If you were not able to understand "About Adhesions", which was meant for clinicians, this Genzyme article for patients may help you to have a better understanding of adhesions and chronic pain. This article may also help you understand why surgeons are so reluctant to do surgery for patients, who are known to have developed adhesions in prior surgeries. You will learn that adhesions are " fibrous bands that connect tissue surfaces that are normally separate." And in this article you will learn that your chronic pain " is NOT all in your head! ", as you may have been told. Adhesions do cause chronic pelvic pain!!
 What are Adhesions?
Adhesion formation is a normal, natural consequence of surgery, resulting when tissue repairs itself following incision, cauterization, suturing, or other means of trauma. At the site of such damage, tissues that normally should remain separate often become "stuck" together by fibrous scar tissue, called adhesions. This process generally occurs within the first few days following surgery.

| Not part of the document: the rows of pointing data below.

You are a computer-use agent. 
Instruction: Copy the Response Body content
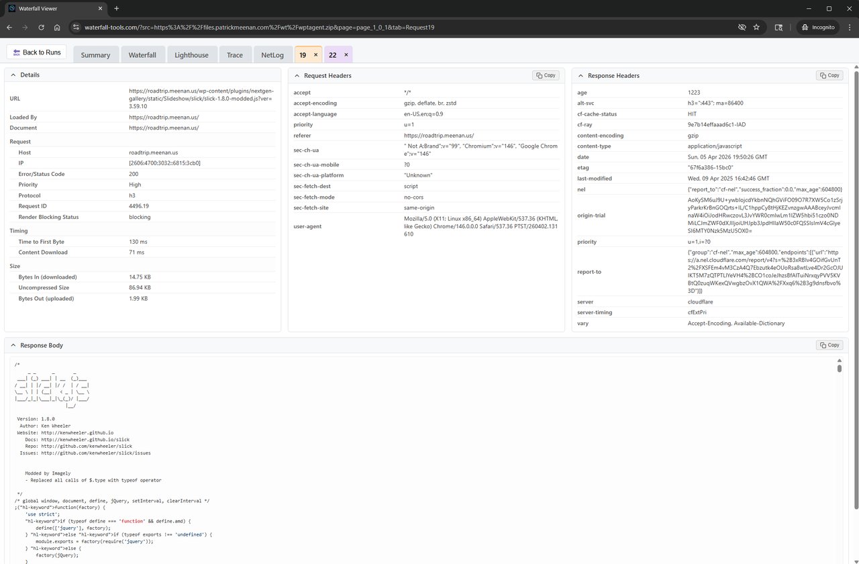point(829,344)
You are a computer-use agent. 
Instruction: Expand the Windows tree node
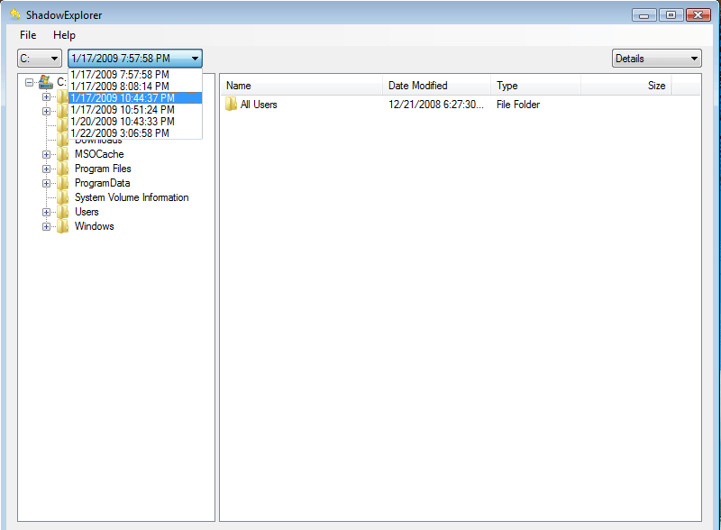click(x=46, y=226)
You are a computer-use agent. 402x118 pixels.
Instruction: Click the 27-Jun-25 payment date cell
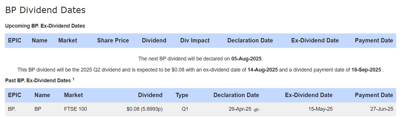click(x=381, y=109)
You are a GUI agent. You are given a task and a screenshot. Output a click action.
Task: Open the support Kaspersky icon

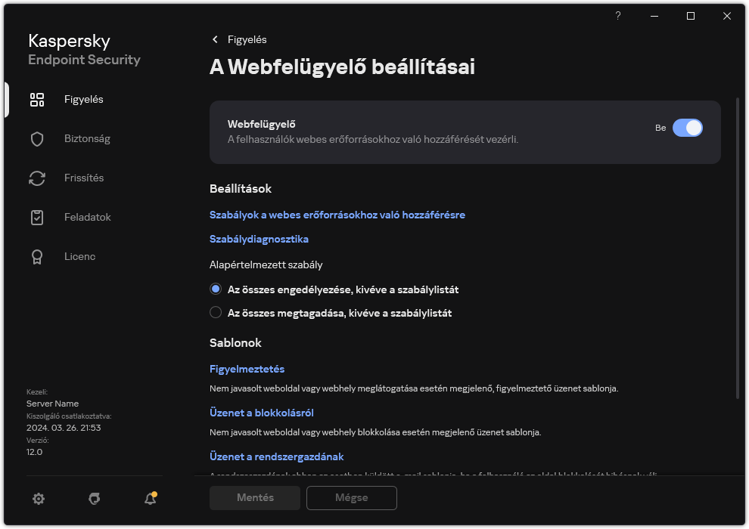coord(94,499)
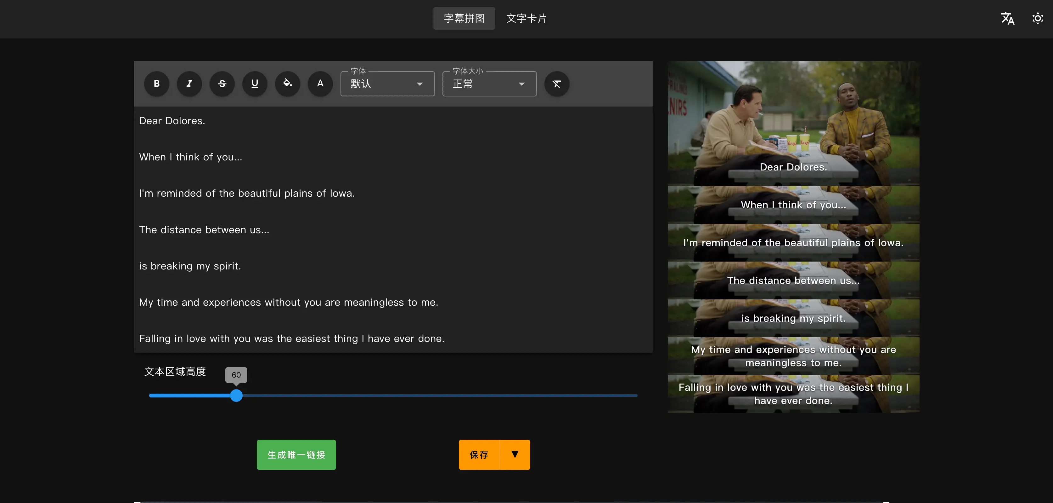Clear text formatting icon
The image size is (1053, 503).
[x=556, y=84]
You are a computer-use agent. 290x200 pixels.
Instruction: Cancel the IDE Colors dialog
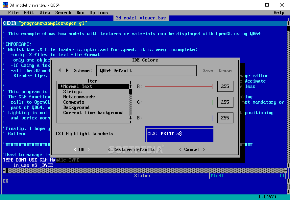point(192,149)
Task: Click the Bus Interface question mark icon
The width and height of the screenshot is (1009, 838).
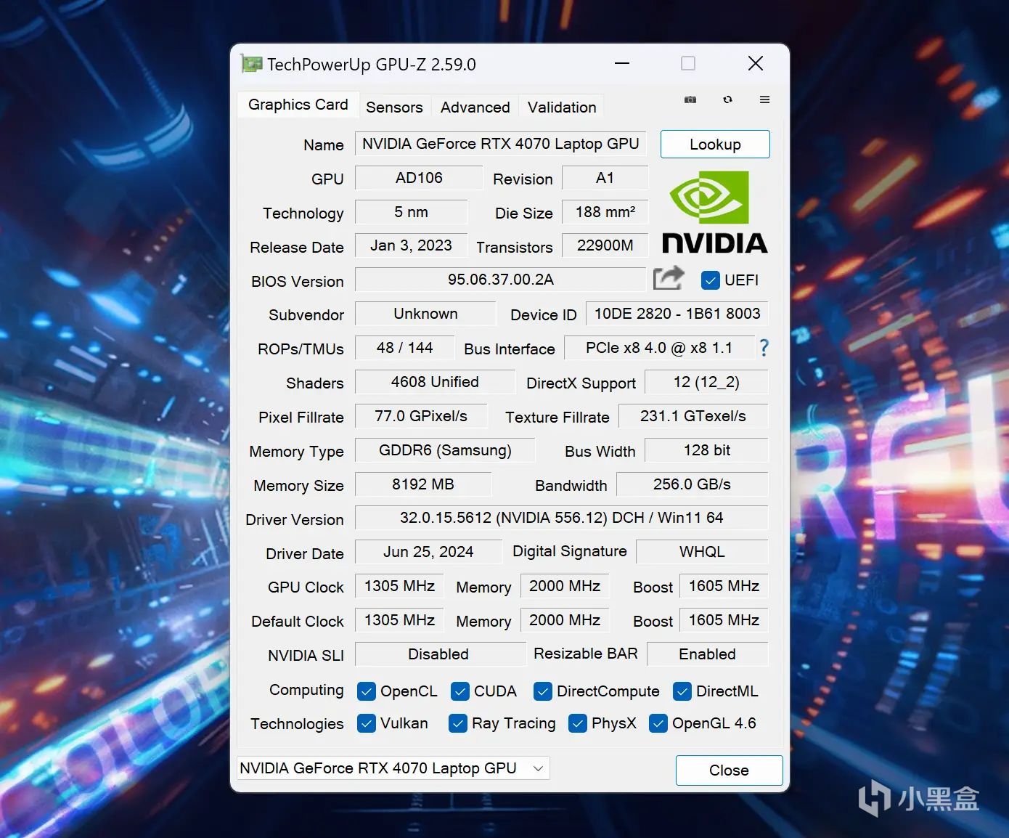Action: (x=764, y=348)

Adhesions can lead to serious complications including small bowel obstruction, female infertility, chronic debilitating pain and difficulty with future operations. Following surgery, adhesions may form, for example, between the incision in the abdominal wall and the small bowel, preventing the passage of food. This obstruction can lead to vomiting and debilitating pain. In extreme cases, the bowel may rupture, necessitating emergency surgery for the patient.
The incidence of adhesions is overwhelming. Adhesions develop in up to 93 percent of patients following abdominal and pelvic surgery. Postsurgical adhesions cause up to 74 percent of bowel obstructions. Over 20 percent of adhesive intestinal obstructions occur within one month of surgery, and up to 40 percent will occur within one year.
The consequences of adhesions are substantial. Postsurgical adhesions are responsible for 20-50 percent of chronic pelvic pain cases. Adhesions also are a leading cause of female fertility, causing 15-20 percent of cases. Quality of life is greatly impaired.
Quite often a patient will undergo surgery to lyse (remove) adhesions, only to have them reform. Once a patient has undergone a colorectal procedure, the incidence of reoperation within two years is high--up to 20 percent of those patients will have a subsequent colorectal procedure in that time. Between 2.3 percent and 5 percent of patients will undergo adhesiolysis for bowel obstruction within two years of colorectal surgery.
Reoperations are often complicated by adhesions. Consequently, surgeons must spend a considerable amount of time from ten minutes to hours dividing adhesions before the current procedure can begin. This prolongs the patient's recovery and increases the surgical risk and cost.